Wednesday, April 13th, 2011

Garbage disposals are becoming more and more prevalent in homes across the country. So the chances are pretty high that you have one in your home. Garbage disposals definitely make getting rid of food waste easier. Instead of scraping all those plates and dishes into the garbage first, you can simply flush it all down the drain, run the garbage disposal and it magically disappears.

But do you really know what is happening when you turn on that wonderful garbage disposal and where all your food is really going? The truth is that a garbage disposal is not a particularly complicated piece of equipment. There are some variations, but in general your garbage disposal has a motor attached to rotating blades which are located in a chamber below your sink that is attached to your drain.

When you put food down the garbage disposal and turn it on, these blades shred the food into small enough pieces that it can pass safely through your drain pipes and out into the sewer system. The shredded food then runs with the water back into your main drainage system and passes out of your house.

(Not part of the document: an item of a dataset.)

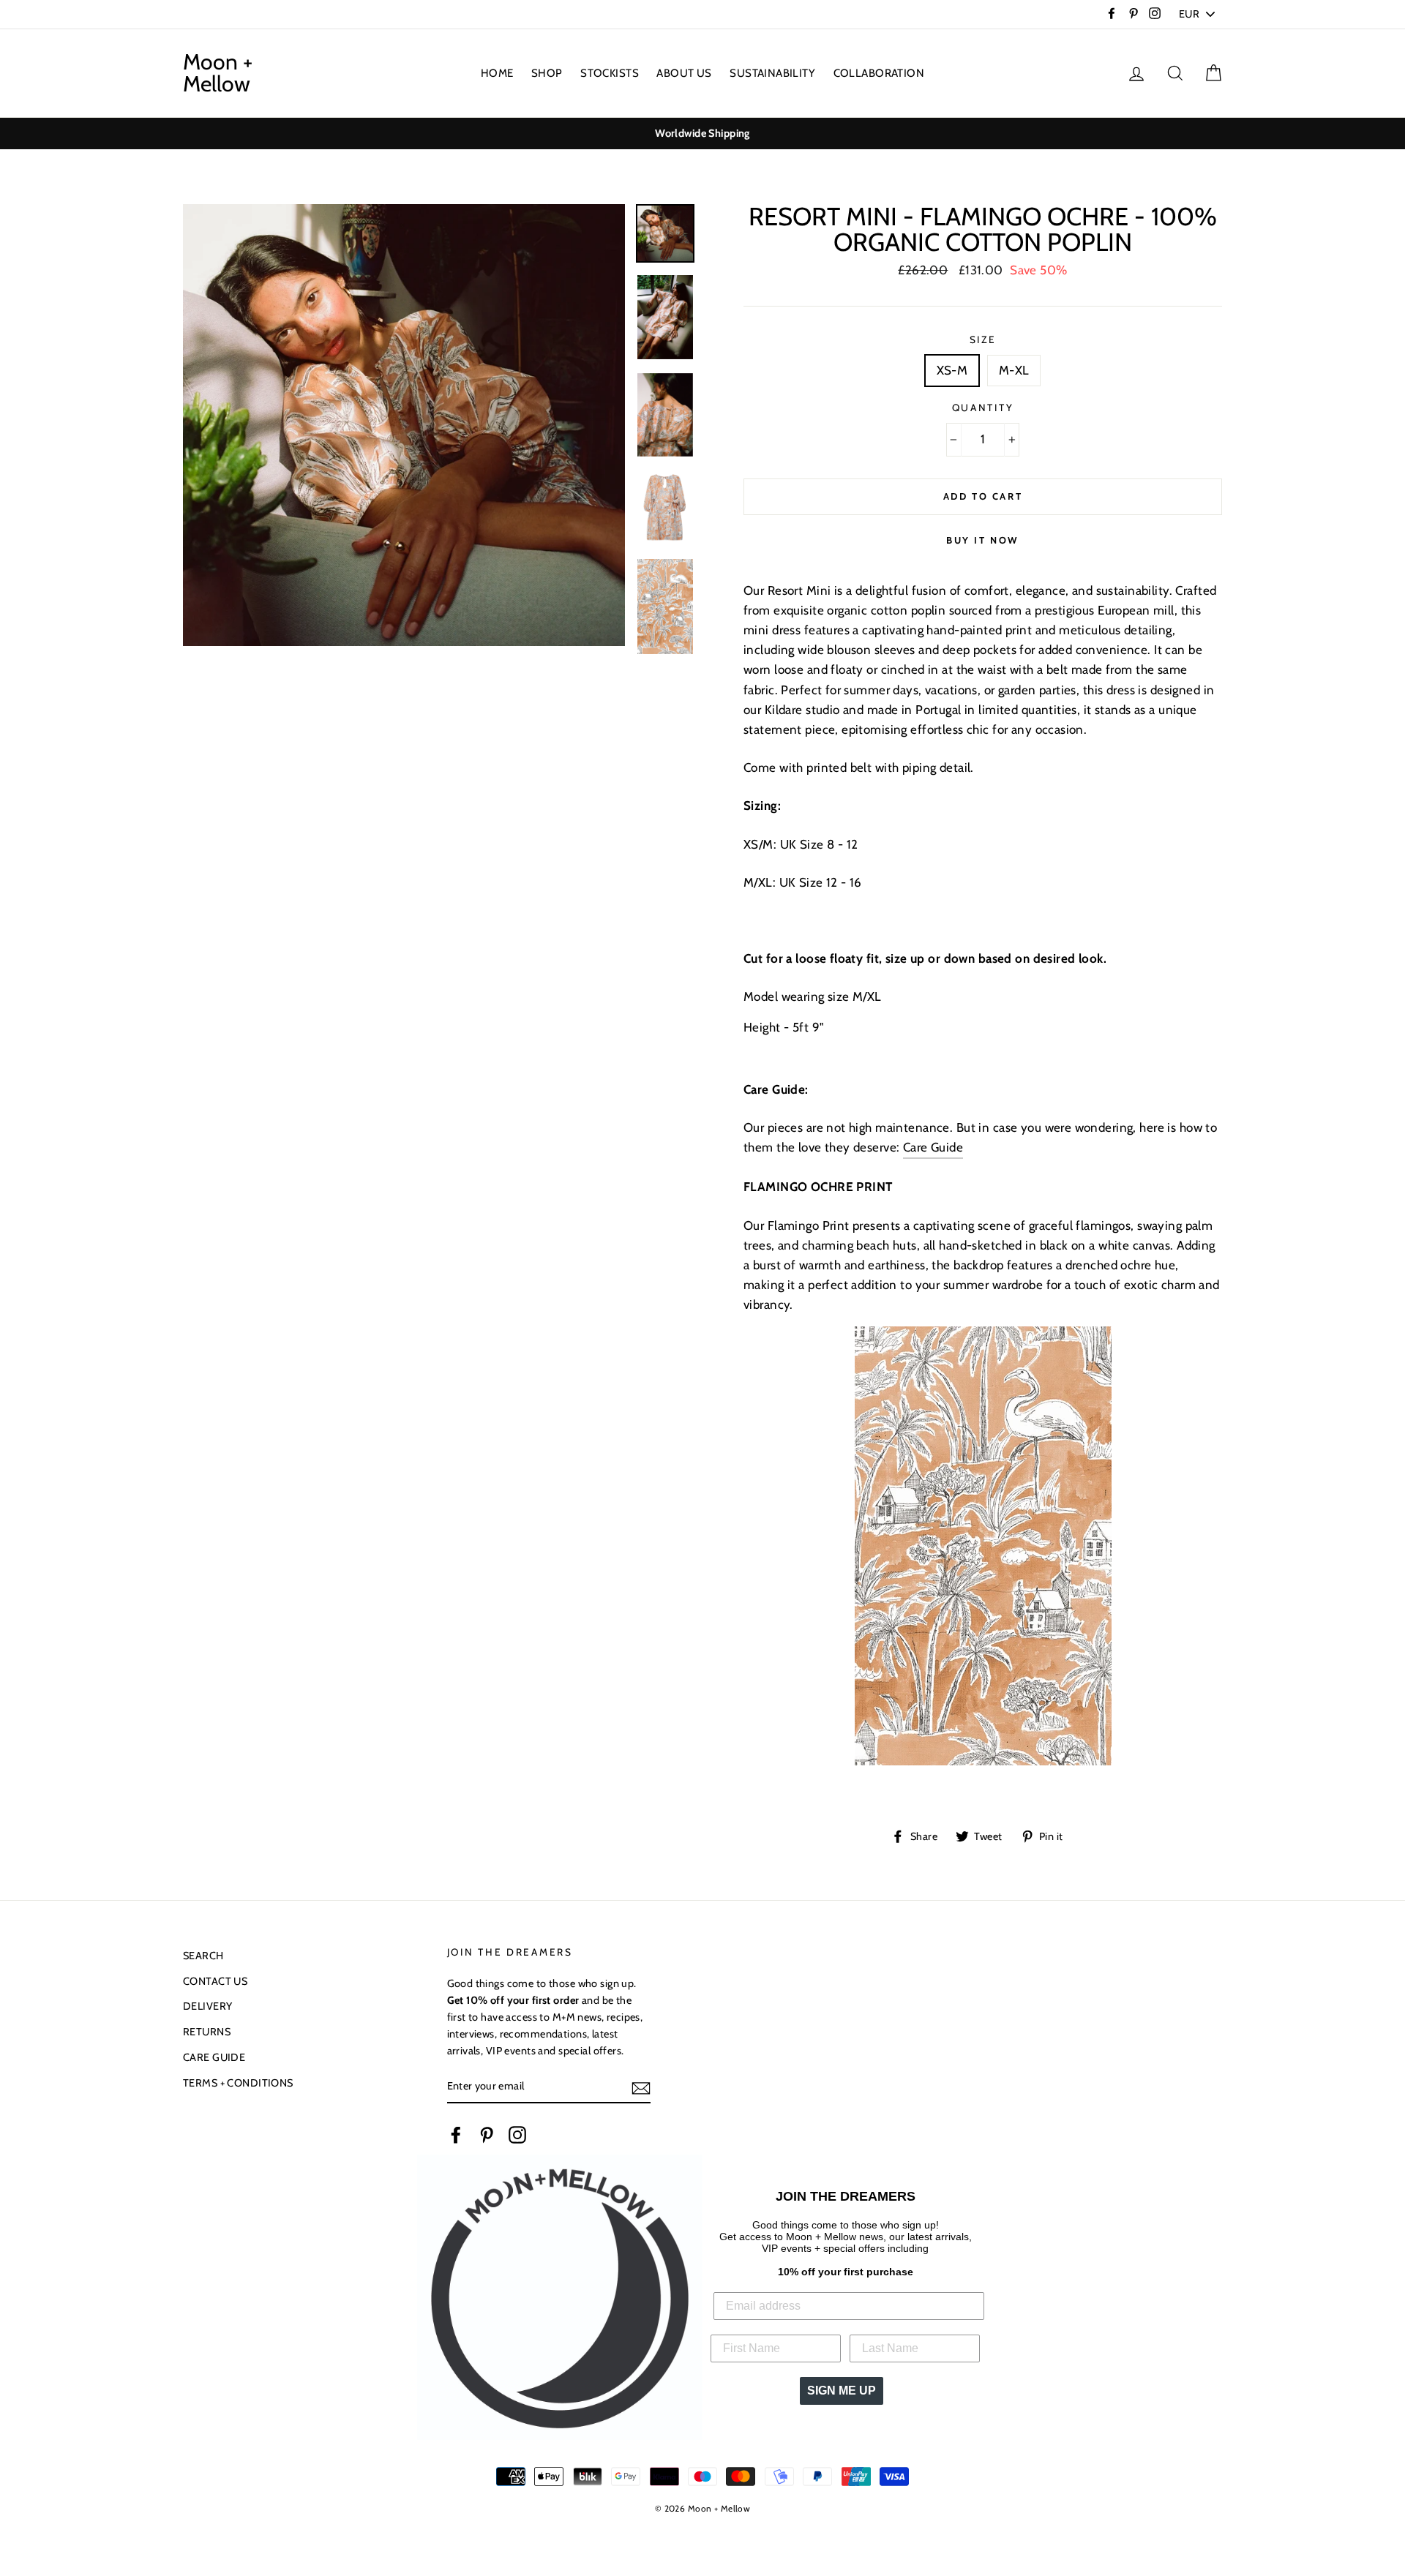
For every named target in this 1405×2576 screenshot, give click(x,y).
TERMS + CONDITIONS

This is a pretty simple operation, but there are some things you should be aware of if you use a garbage disposal in your home. First of all, it is important to never reach into the garbage disposal when it is running. If you need to reach in, make sure the unit is switched off. It is even a good idea to shut off the power to the garbage disposal entirely so that it cannot be turned on by accident while your hand is in there.

You may notice a foul odor coming from the garbage disposal after a period of time too. This is common and easy enough to fix, but you will have to get down into the garbage disposal to get rid of the smell. The smell simply comes from residue of the food you have put down the garbage disposal and that needs to be cleaned off so the smell will go away.

Again, make sure you have the garbage disposal turned off completely before you reach in to take parts out to clean them. You can also put baking soda, vinegar or half a lemon down the garbage disposal and run it in order to combat a persistent smell or to keep one from developing.